Ce à quoi répondit la dame Syske : « Petite, tu ne t’entends point ès hommes, » car tu es pucelle, je crois. — Quant à moi, je sais bien comme j’ai mené mes divers maris, et ce n’était par douceur ni par ris, je l’affye. Ils sont très passés, les braves hommes, que Dieu ait leur âme, mais je me souviens d’eux clairement et sais bien qu’à la moindre faute je leur faisais danser la danse des bâtons sus le pré d’obéissance. Nul n’eût osé manger ne boire, éternuer ne baîler que je ne lui en eusse davent octroyé bonne permission. Le petit Job Syske, mon dernier, était coquassier en ma place au logis. Il me fit bonne cuisine, le pauvre bonhommet. Mais je le dus bien battre pour l’amener à ce. Et ainsi des autres. Doncques, petite, quittons tous ces ris et douceurs. Ils valent peu, je l’affye. Mais plutôt allons incontinent cueillir bons bâtons de bois vert commodes à trouver, puisque sommes en printemps, et nous déportant en la Trompe, faisons y pleuvoir bonne rosée de coups sus ces infidèles maris. »

Voici vieilles et laides de uller et tempêter derechef horrifiquement, s’écriant : Sus, sus aux ivrongnes, il les faut dauber, il les faut pendre.

— Nenni, dit Wanlje avecques les jeunes et belles, nous aimons mieux être nous-mêmes battues.

— Voyez-ci ces sottes, ullèrent les vieilles, ces sottes niaises. Elles n’ont point, en tout leur corps, fierté pour une once. Laissez-vous mal mener, brebis douces. Nous vengerons en votre lieu la féminine dignité par ces ivrongnes conspuée. »

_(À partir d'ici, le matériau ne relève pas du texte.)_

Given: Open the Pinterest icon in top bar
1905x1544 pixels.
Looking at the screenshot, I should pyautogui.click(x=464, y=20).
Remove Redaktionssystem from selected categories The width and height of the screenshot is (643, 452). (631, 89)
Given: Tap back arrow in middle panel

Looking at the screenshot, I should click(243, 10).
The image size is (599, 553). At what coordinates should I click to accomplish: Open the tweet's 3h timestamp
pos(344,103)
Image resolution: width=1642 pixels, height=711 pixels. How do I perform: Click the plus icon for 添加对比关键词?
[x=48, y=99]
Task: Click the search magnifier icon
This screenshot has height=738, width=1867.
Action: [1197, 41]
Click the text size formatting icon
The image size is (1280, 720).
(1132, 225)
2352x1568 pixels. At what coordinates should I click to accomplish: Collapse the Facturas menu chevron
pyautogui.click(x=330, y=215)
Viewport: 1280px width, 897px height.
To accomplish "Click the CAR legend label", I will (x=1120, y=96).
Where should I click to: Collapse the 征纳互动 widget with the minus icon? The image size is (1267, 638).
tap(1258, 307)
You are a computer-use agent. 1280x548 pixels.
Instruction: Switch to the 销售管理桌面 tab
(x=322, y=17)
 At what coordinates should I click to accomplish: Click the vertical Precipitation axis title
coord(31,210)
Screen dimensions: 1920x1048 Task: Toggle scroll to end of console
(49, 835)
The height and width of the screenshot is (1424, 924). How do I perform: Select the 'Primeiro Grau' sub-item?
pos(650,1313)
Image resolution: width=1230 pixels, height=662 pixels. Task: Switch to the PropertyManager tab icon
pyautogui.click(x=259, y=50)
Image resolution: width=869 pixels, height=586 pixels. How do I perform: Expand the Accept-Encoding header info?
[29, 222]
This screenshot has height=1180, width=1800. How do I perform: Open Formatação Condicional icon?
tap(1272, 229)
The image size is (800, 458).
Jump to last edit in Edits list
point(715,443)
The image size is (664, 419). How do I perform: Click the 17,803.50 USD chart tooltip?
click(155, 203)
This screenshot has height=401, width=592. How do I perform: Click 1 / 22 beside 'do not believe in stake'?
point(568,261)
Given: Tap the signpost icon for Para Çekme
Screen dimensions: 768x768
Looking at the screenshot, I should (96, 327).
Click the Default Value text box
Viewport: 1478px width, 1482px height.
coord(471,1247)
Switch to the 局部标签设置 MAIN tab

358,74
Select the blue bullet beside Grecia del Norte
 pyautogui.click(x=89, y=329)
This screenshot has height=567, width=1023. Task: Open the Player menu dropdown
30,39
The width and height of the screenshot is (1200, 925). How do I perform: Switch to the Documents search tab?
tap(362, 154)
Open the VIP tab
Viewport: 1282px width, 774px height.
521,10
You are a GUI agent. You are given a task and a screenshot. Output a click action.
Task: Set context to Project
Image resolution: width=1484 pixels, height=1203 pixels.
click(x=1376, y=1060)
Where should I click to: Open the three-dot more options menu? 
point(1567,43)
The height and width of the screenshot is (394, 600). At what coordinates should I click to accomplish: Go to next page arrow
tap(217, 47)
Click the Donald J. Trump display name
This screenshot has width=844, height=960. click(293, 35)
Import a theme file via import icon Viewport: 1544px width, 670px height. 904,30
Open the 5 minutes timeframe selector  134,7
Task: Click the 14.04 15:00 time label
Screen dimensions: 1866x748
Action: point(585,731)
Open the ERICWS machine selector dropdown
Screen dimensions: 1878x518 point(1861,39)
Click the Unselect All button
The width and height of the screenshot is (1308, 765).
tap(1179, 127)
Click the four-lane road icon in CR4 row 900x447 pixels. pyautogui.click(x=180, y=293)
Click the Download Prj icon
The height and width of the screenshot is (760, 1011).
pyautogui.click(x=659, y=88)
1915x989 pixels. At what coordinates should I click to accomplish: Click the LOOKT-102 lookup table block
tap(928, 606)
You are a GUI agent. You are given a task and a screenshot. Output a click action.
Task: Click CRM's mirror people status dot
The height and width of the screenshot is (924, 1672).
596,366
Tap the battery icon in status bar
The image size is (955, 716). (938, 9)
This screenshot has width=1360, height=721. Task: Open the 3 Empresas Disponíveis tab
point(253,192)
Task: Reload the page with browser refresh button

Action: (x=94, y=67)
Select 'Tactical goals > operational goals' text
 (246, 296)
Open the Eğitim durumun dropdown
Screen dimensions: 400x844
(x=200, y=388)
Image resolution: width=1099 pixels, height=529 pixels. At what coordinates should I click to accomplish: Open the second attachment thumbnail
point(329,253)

— Point ne le ferez, dirent les jeunes, tant que nous serons là.

— Nous le ferons, ullèrent les vieilles.

Subitement une jeune et joyeuse commère s’éclaffant de rire :

— Comprenez-vous point, dit-elle, d’où vient à ces sorcières cette ire tant grande et celluy désir de vengeance ? C’est pure vantardise et pour nous faire accroire que leurs esrénés maris leur ont encore quelques nouvelles à conter. »

À ce propos, le camp des vieilles gaupes fut en tel émoi qu’il en fut qui moururent là de rage subitement. Autres ayant brisé leurs selles en voulurent occire les jeunes qui riaient d’elles (et c’était jolie musique toutes ces frisques et folliantes voix), mais la dame Syske les en empêcha, disant qu’il fallait chez elle se consulter et non s’occire.

Le propos continuant, elles devisèrent, jacassèrent, tempêtèrent ainsi jusques à l’heure du couvre-feu, où elles se séparèrent sans avoir pris résolution, par faute d’avoir eu temps pour parler assez.

Et furent dites en cette assemblée féminine plus de 577849002 paroles inutiles, folles et pleines de sens commun comme grenouillère de vin vieux.